| What is required |
Take the line containing "Click the date cell 25.08.2022" through the last line of the data and retype those lines exactly. Pictures do not belong in the copy.

(Dataset records)

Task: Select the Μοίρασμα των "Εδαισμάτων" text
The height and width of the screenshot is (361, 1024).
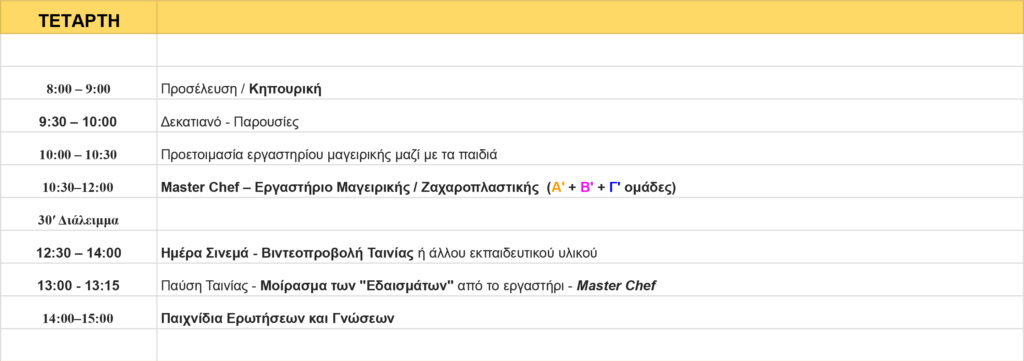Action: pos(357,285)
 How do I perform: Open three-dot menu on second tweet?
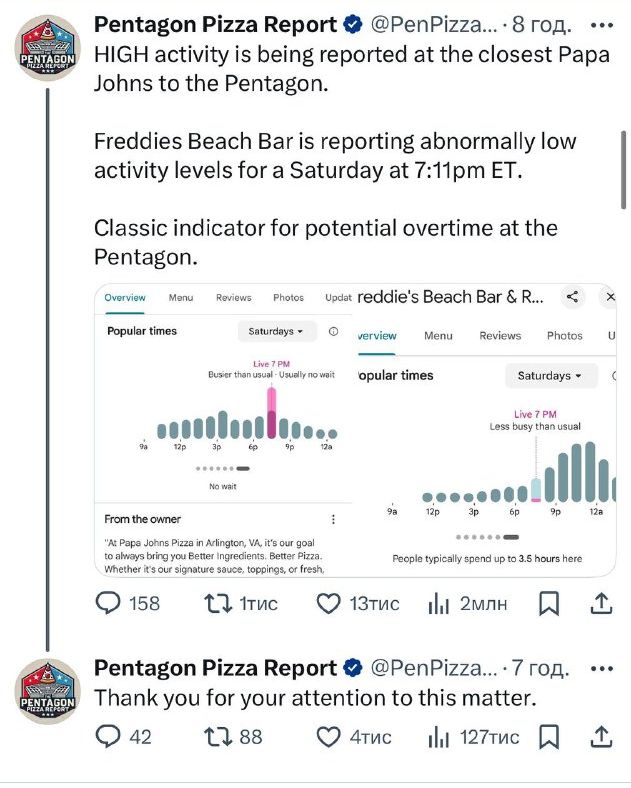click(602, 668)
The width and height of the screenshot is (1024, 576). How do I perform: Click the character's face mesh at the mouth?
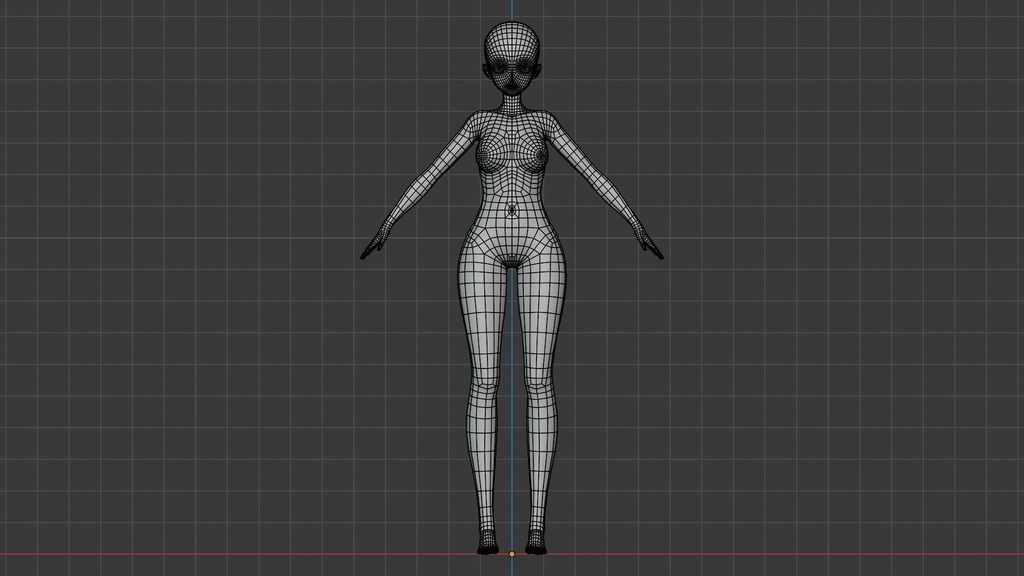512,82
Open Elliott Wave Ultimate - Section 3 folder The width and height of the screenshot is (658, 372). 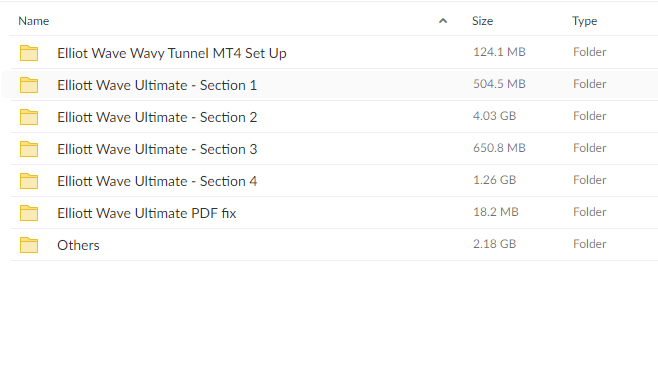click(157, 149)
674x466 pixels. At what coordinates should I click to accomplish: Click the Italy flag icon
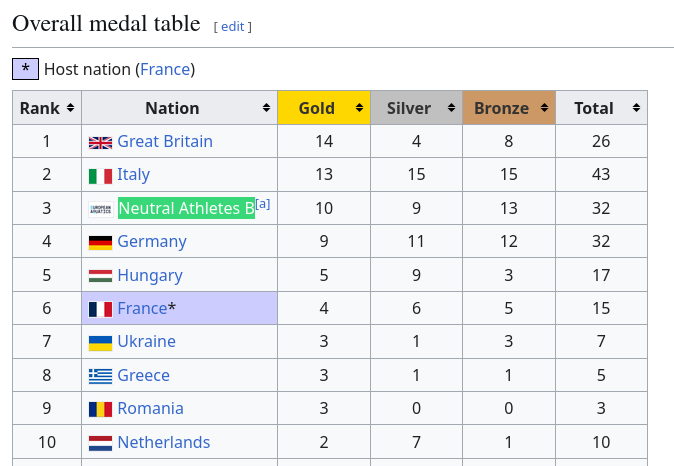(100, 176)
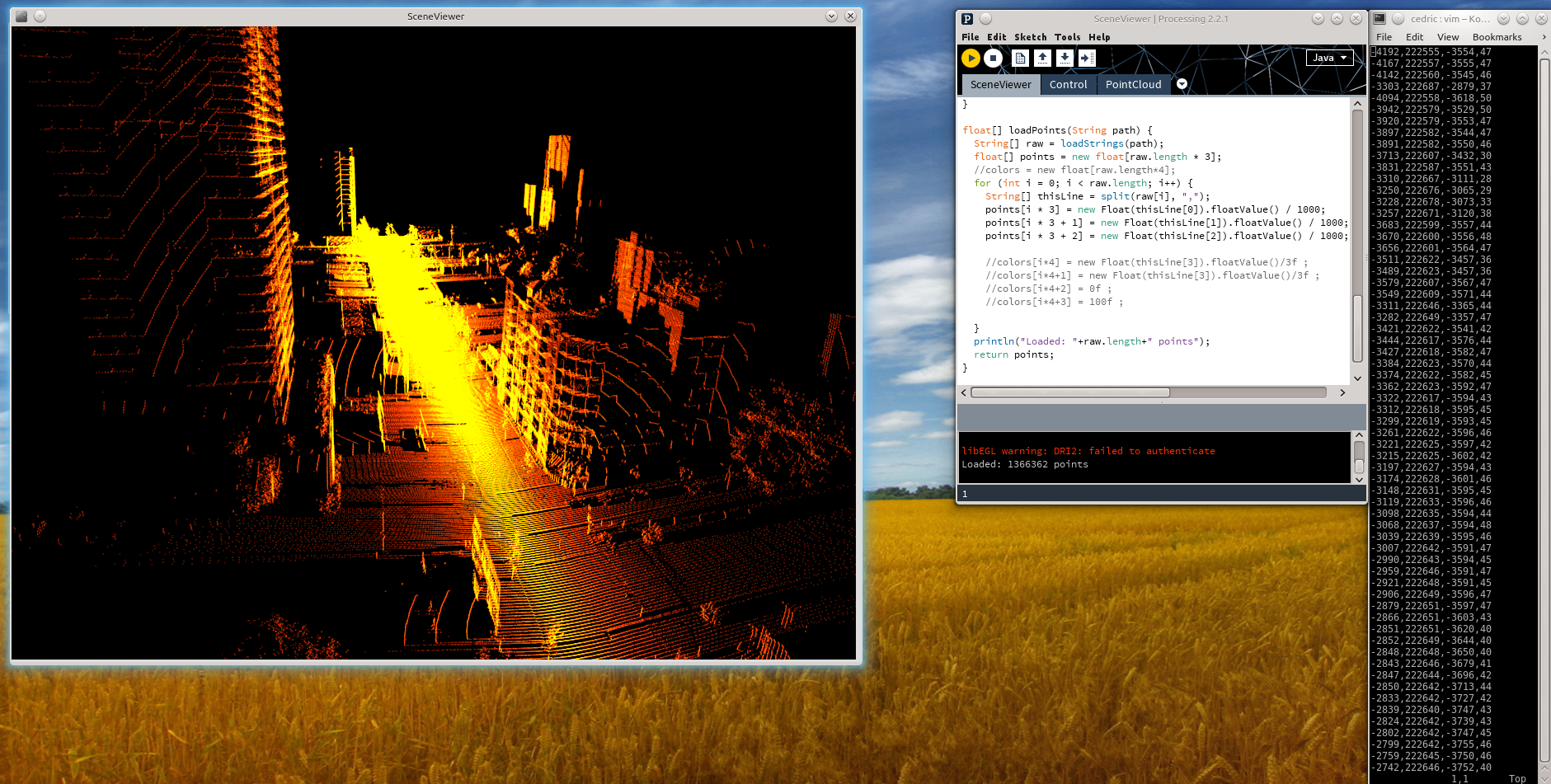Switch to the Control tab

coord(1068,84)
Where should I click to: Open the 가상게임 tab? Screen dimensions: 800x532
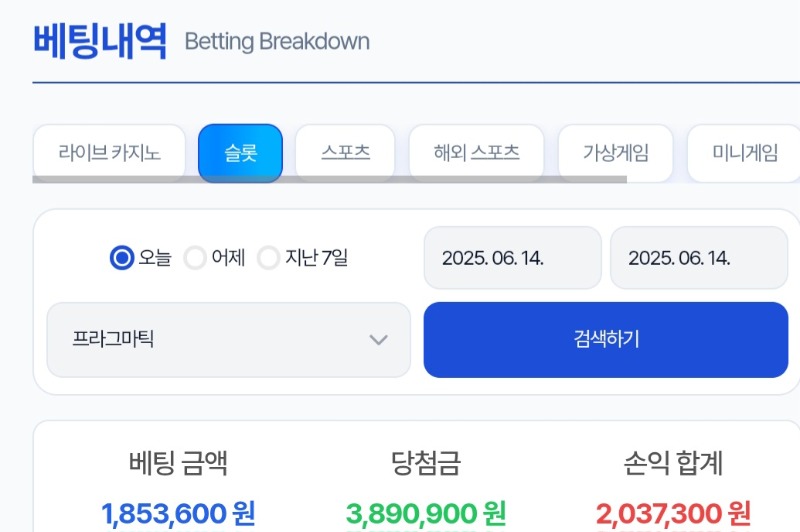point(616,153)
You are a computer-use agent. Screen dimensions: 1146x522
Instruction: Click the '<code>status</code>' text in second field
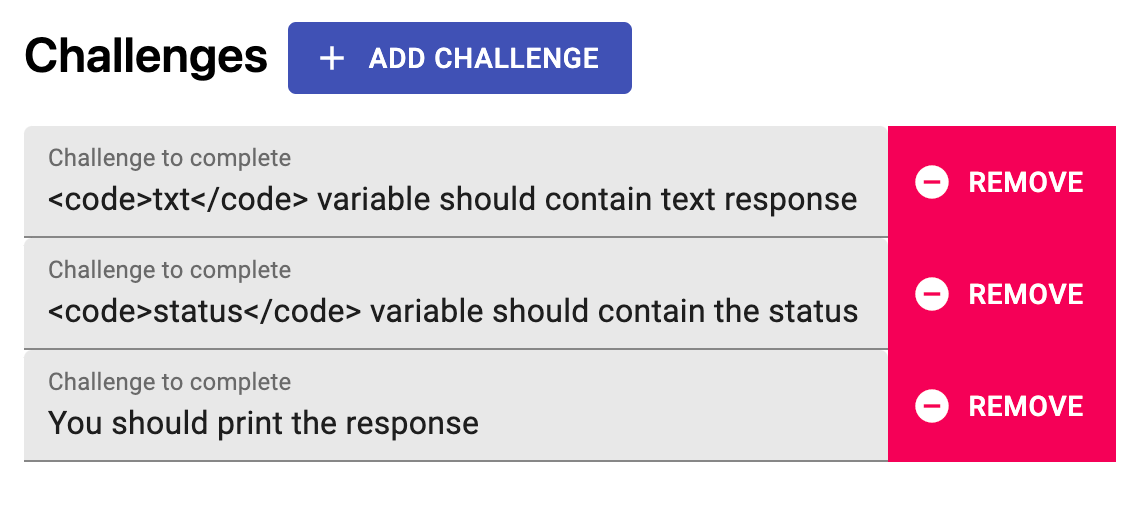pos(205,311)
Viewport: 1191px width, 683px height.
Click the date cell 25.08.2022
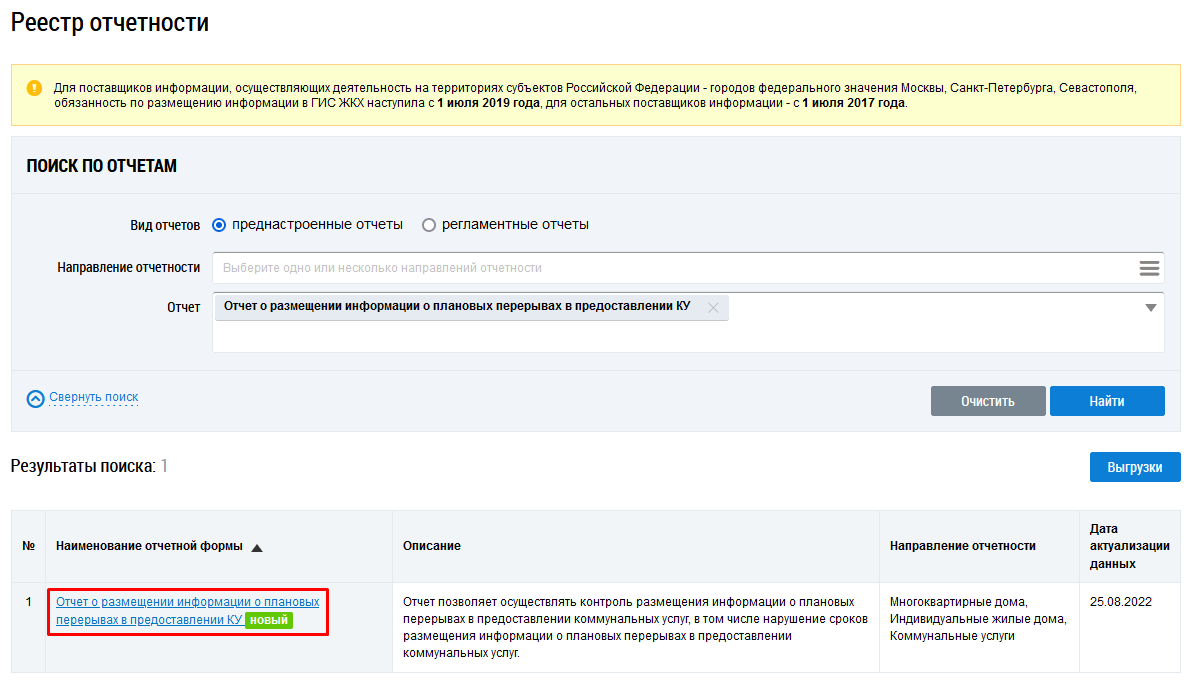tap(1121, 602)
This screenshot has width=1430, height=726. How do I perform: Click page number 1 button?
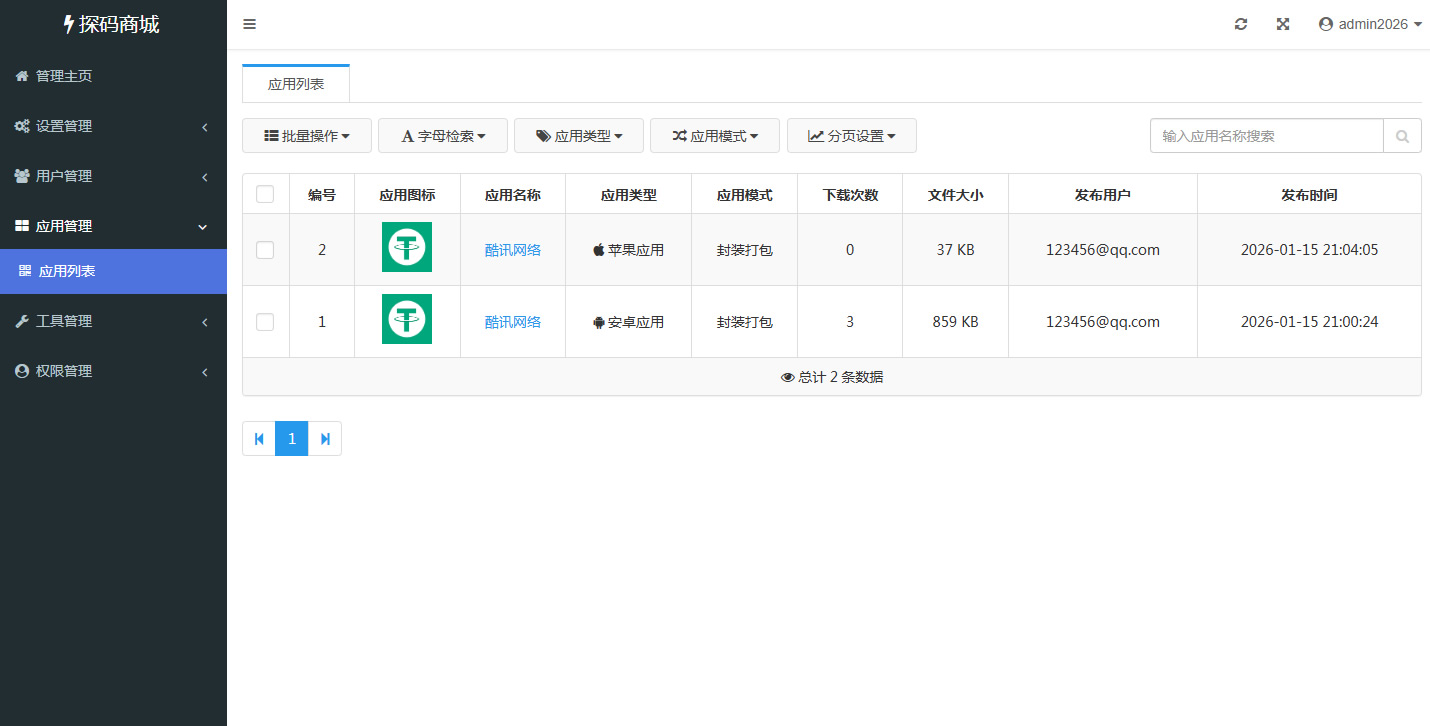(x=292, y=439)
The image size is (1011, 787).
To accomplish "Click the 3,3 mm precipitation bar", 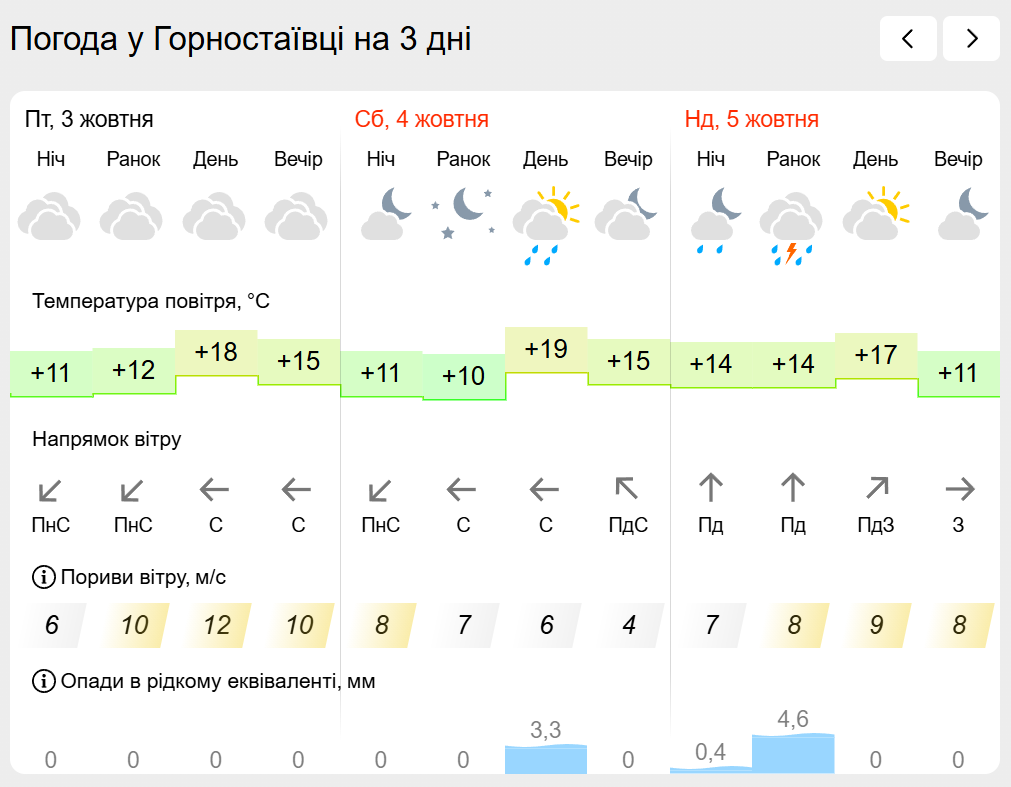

| Solution to this problem |
Click the date cell 25.08.2022
tap(1121, 602)
This screenshot has width=1430, height=726. How do I perform: Click page number 1 button?
(x=292, y=439)
The image size is (1011, 787).
To accomplish "Click the 3,3 mm precipitation bar", 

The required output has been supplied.